> [WRITTEN EXERCISE]:
Please reproduce the following lines verbatim.

— START DATA SUPPLIED —

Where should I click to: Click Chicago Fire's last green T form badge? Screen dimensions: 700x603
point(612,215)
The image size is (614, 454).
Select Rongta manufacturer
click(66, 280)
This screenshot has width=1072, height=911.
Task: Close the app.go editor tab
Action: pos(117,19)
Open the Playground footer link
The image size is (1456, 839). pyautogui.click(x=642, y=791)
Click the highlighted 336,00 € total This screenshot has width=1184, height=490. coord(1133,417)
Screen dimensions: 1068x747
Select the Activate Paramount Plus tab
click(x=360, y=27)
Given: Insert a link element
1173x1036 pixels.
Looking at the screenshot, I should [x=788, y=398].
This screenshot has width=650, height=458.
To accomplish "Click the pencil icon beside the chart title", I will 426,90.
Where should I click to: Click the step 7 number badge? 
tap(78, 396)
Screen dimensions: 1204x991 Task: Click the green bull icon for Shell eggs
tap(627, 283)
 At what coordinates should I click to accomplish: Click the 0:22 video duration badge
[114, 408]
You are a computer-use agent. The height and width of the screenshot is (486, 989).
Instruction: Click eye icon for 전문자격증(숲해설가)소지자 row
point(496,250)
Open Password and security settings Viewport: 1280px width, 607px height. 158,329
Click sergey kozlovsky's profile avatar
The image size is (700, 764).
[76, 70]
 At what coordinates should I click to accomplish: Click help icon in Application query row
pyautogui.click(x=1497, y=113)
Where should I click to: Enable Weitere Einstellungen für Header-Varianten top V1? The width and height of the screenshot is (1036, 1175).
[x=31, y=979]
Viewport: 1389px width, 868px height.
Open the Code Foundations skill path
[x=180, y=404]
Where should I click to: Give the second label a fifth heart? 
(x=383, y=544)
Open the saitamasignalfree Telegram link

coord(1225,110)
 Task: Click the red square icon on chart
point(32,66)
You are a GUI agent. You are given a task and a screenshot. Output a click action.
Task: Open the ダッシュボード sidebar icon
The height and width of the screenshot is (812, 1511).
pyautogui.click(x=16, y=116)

— END DATA SUPPLIED —

> [OUTPUT BELOW]:
Where should I click to: Click Chicago Fire's last green T form badge? Screen dimensions: 700x603
point(612,215)
The image size is (614, 454).
Select Rongta manufacturer
click(66, 280)
This screenshot has width=1072, height=911.
Task: Close the app.go editor tab
Action: pos(117,19)
Open the Playground footer link
The image size is (1456, 839). pyautogui.click(x=642, y=791)
Click the highlighted 336,00 € total This screenshot has width=1184, height=490. coord(1133,417)
Screen dimensions: 1068x747
Select the Activate Paramount Plus tab
click(x=360, y=27)
Given: Insert a link element
1173x1036 pixels.
Looking at the screenshot, I should [x=788, y=398].
This screenshot has width=650, height=458.
To accomplish "Click the pencil icon beside the chart title", I will 426,90.
Where should I click to: Click the step 7 number badge? 
tap(78, 396)
Screen dimensions: 1204x991 Task: Click the green bull icon for Shell eggs
tap(627, 283)
 At what coordinates should I click to accomplish: Click the 0:22 video duration badge
[114, 408]
You are a computer-use agent. The height and width of the screenshot is (486, 989).
Instruction: Click eye icon for 전문자격증(숲해설가)소지자 row
point(496,250)
Open Password and security settings Viewport: 1280px width, 607px height. 158,329
Click sergey kozlovsky's profile avatar
The image size is (700, 764).
[76, 70]
 At what coordinates should I click to accomplish: Click help icon in Application query row
pyautogui.click(x=1497, y=113)
Where should I click to: Enable Weitere Einstellungen für Header-Varianten top V1? The width and height of the screenshot is (1036, 1175).
[x=31, y=979]
Viewport: 1389px width, 868px height.
Open the Code Foundations skill path
[x=180, y=404]
Where should I click to: Give the second label a fifth heart? 
(x=383, y=544)
Open the saitamasignalfree Telegram link

coord(1225,110)
 Task: Click the red square icon on chart
point(32,66)
You are a GUI agent. You are given a task and a screenshot. Output a click action.
Task: Open the ダッシュボード sidebar icon
The height and width of the screenshot is (812, 1511).
pyautogui.click(x=16, y=116)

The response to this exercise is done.